TASK INSTRUCTIONS
1 - The forum thread on soft heat transfers names the transfer products that the first poster narrowed the choice down to. List all of them.
2 - Retype the passage of the heat transfer thread between "I am looking" and "Versatrans at all!", inclusive.
3 - Answer these questions from the heat transfer thread:
(a) According to wormil, what will all three companies send if contacted?
(b) Designs in what size range did fatcatsbiggafish have trouble peeling cleanly?
(c) On what date did F & M contact fatcatsbiggafish, according to the update?

start PAGE

# Soft Heat Transfers - 3 Companies



## fournwoof (Aug 11, 2010)

I am looking for a heat transfer with a nice, soft, hand. Something that does not "puff" too much. After doing some research I have narrowed my choices down to 3 companies:

Transfer Express Hot Split
F&M Expressions Spot Fashion Formula
Versatanz Versatrans Formula

Has anybody had experience with any/all of these transfers? Which would you recommend? I want something that is light-weight, and won't be annoying to somebody working out and sweating while wearing the T-Shirt. I am leaning towards Versatrans because I have heard good things about their customer service but recently read a post about their transfers peeling off of the shirt. Maybe just an isolated incident so I am not holding that against Versatrans at all!

Any info is greatly appreciated. Thank you.


----------



## wormil (Jan 7, 2008)

I used to use F&M all the time but something was going on over there and I never got a straight answer even though I emailed, left messages, and posted on the forums so I just switched to a different company. All could have been well but the communication wasn't there so I switched. I never actually had a problem with the transfers themselves. The other two I've only used their samples. Contact all three, they will send you free samples.


----------



## fatcatsbiggafish (Jan 4, 2011)

I tested all 3 companies and decided to place my order with F & M Expressions. I had used them before for custom plastisol tranfers and like that they offer large ganged sheets. I"ll offer a couple of pieces of advice for those who have yet to try them; 
1. Don't make your designs too small. Anything between 2 and 4 inches I have had trouble with peeling cleanly. The larger ones print and peel fine.

2. Make certain your designs have dark borders. That translucent adhesive on the transfer can be quite unsightly on a shirt. 

3. If you experience trouble with the transfers, prepare to be frustrated with the customer service. I've sent 4 emails on my issues with the transfers and haven't gotten a straight answer. The last response I got was "I'll take this issue with my supervisor and get back to you." That was December 20, 2010...

Update: Was contacted by F & M on Jan 3. They said that they could find nothing wrong with the left over transfers from the batch they sold me. Instructed me to send some unused transfers and one the didn't apply properly. I mailed a shirt with a large transferon it that worked properly and one of the smaller ones that didn't yeaterday afternoon. Will post whatever they advise.


----------



## fatcatsbiggafish (Jan 4, 2011)

tested all 3 companies and decided to place my order with F & M Expressions. I had used them before for custom plastisol tranfers and like that they offer large ganged sheets. I"ll offer a couple of pieces of advice for those who have yet to try them; 
1. Don't make your designs too small. Anything between 2 and 4 inches I have had trouble with peeling cleanly. The larger ones print and peel fine.

2. Make certain your designs have dark borders. That translucent adhesive on the transfer can be quite unsightly on a shirt. 

3. If you experience trouble with the transfers, prepare to be frustrated with the customer service. I've sent 4 emails on my issues with the transfers and haven't gotten a straight answer. The last response I got was "I'll take this issue with my supervisor and get back to you." That was December 20, 2010...

Update: Was contacted by F & M on Jan 3. They said that they could find nothing wrong with the left over transfers from the batch they sold me. Instructed me to send some unused transfers and one the didn't apply properly. I mailed a shirt with a large transferon it that worked properly and one of the smaller ones that didn't yeaterday afternoon. Will post whatever they advise.

end PAGE
start SUPPLIED ENTRIES

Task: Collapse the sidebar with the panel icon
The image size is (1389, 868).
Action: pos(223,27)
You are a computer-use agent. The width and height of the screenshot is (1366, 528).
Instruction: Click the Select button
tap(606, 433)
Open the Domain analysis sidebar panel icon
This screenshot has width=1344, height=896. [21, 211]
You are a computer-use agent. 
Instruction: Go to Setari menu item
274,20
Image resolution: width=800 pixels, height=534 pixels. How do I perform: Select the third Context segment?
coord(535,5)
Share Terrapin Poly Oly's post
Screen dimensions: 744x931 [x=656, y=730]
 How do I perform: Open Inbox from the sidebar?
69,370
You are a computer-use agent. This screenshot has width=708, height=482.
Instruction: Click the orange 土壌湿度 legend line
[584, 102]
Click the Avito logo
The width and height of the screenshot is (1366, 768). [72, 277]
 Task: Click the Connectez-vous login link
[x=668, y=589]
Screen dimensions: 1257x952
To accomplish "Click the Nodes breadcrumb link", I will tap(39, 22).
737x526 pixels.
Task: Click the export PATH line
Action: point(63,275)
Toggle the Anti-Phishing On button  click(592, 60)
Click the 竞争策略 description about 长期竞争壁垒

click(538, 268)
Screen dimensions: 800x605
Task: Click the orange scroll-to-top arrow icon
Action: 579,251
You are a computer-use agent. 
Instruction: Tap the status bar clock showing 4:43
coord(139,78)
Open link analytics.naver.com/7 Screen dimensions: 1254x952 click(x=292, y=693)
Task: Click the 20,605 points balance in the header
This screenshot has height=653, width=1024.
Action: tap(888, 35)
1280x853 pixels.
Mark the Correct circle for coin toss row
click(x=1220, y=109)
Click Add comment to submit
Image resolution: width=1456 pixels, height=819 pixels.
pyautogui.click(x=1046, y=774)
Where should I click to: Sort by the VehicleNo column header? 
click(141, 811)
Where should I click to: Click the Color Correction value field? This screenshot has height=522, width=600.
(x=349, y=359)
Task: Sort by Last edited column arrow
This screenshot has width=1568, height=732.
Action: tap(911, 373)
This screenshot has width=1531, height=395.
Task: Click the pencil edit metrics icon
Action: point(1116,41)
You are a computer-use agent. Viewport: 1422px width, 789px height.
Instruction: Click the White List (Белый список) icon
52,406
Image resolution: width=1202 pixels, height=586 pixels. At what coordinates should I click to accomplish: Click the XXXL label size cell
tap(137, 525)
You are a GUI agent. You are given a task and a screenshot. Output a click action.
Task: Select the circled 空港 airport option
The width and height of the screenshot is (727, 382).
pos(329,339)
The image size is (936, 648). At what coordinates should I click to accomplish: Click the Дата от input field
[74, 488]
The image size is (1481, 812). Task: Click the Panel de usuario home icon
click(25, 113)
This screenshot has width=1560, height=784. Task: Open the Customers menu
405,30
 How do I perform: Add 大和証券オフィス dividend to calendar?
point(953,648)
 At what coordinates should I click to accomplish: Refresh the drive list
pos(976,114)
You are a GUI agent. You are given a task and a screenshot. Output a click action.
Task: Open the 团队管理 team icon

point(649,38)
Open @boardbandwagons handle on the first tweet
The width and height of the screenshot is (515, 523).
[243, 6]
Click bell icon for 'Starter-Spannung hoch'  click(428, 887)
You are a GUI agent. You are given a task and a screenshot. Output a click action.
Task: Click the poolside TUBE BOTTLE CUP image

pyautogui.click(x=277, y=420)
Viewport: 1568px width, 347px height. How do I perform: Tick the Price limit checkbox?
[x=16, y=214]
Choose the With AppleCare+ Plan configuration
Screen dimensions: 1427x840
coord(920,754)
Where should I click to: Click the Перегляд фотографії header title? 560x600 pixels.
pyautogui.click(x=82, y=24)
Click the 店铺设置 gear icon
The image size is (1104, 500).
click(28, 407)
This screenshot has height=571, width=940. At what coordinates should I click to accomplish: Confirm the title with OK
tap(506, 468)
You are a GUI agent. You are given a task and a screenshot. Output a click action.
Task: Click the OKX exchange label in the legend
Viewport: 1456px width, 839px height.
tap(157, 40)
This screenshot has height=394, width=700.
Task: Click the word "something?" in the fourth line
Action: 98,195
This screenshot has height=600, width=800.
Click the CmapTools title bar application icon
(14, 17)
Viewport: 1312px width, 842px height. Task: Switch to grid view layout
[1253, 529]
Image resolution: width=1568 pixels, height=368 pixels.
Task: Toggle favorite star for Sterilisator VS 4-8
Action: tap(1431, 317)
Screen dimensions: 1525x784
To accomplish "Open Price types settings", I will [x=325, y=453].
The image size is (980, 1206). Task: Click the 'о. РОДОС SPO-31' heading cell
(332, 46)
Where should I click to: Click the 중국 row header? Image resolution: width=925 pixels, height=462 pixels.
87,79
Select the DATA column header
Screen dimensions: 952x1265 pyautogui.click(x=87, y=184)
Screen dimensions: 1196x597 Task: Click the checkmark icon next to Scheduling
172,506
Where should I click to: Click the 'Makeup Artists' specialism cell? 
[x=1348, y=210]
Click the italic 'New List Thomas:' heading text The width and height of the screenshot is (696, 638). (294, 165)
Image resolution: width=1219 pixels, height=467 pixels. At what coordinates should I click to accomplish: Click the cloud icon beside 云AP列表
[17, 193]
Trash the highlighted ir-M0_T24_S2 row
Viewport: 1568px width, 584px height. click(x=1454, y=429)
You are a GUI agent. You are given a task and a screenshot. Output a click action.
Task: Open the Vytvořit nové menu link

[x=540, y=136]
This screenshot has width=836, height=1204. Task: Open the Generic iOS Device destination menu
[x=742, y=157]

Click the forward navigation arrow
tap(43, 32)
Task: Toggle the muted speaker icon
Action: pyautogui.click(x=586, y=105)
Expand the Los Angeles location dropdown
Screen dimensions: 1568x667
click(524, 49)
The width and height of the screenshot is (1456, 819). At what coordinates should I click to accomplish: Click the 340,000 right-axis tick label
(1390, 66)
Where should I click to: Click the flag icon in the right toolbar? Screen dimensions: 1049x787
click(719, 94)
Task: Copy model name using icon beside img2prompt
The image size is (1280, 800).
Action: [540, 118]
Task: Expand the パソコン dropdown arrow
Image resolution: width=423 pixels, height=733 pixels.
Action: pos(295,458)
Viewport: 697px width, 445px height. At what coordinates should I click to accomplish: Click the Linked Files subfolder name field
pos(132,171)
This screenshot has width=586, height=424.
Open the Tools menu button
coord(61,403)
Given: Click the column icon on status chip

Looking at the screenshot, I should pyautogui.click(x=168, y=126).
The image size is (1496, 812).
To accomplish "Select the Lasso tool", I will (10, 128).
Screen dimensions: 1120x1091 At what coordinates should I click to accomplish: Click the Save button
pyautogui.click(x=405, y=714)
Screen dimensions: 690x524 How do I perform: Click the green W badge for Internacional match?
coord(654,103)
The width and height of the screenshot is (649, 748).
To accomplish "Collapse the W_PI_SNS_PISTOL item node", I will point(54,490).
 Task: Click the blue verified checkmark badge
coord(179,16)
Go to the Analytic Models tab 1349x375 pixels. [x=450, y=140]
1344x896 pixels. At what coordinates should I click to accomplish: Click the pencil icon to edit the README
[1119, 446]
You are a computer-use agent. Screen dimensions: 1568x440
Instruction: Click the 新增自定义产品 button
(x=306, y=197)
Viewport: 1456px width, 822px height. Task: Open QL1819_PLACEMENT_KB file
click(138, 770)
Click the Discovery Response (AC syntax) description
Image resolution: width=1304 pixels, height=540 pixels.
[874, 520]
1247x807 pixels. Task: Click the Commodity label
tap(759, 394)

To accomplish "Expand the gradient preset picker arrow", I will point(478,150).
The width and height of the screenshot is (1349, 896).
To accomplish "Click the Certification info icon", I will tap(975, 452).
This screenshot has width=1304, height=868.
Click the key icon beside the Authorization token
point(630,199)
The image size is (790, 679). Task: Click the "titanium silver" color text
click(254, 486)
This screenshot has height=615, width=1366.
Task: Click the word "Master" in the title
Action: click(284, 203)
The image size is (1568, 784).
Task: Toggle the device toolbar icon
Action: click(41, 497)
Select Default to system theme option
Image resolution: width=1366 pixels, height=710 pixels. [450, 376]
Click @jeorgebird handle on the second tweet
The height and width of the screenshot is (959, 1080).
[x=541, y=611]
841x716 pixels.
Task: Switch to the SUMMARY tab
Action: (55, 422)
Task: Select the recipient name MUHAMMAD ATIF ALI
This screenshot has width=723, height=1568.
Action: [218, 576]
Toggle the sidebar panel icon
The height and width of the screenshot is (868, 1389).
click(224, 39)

end SUPPLIED ENTRIES

SOLUTIONS IN ORDER
1 -
Transfer Express Hot Split
F&M Expressions Spot Fashion Formula
Versatanz Versatrans Formula

2 -
I am looking for a heat transfer with a nice, soft, hand. Something that does not "puff" too much. After doing some research I have narrowed my choices down to 3 companies:

Transfer Express Hot Split
F&M Expressions Spot Fashion Formula
Versatanz Versatrans Formula

Has anybody had experience with any/all of these transfers? Which would you recommend? I want something that is light-weight, and won't be annoying to somebody working out and sweating while wearing the T-Shirt. I am leaning towards Versatrans because I have heard good things about their customer service but recently read a post about their transfers peeling off of the shirt. Maybe just an isolated incident so I am not holding that against Versatrans at all!

3 -
(a) Free samples.
(b) Between 2 and 4 inches.
(c) Jan 3.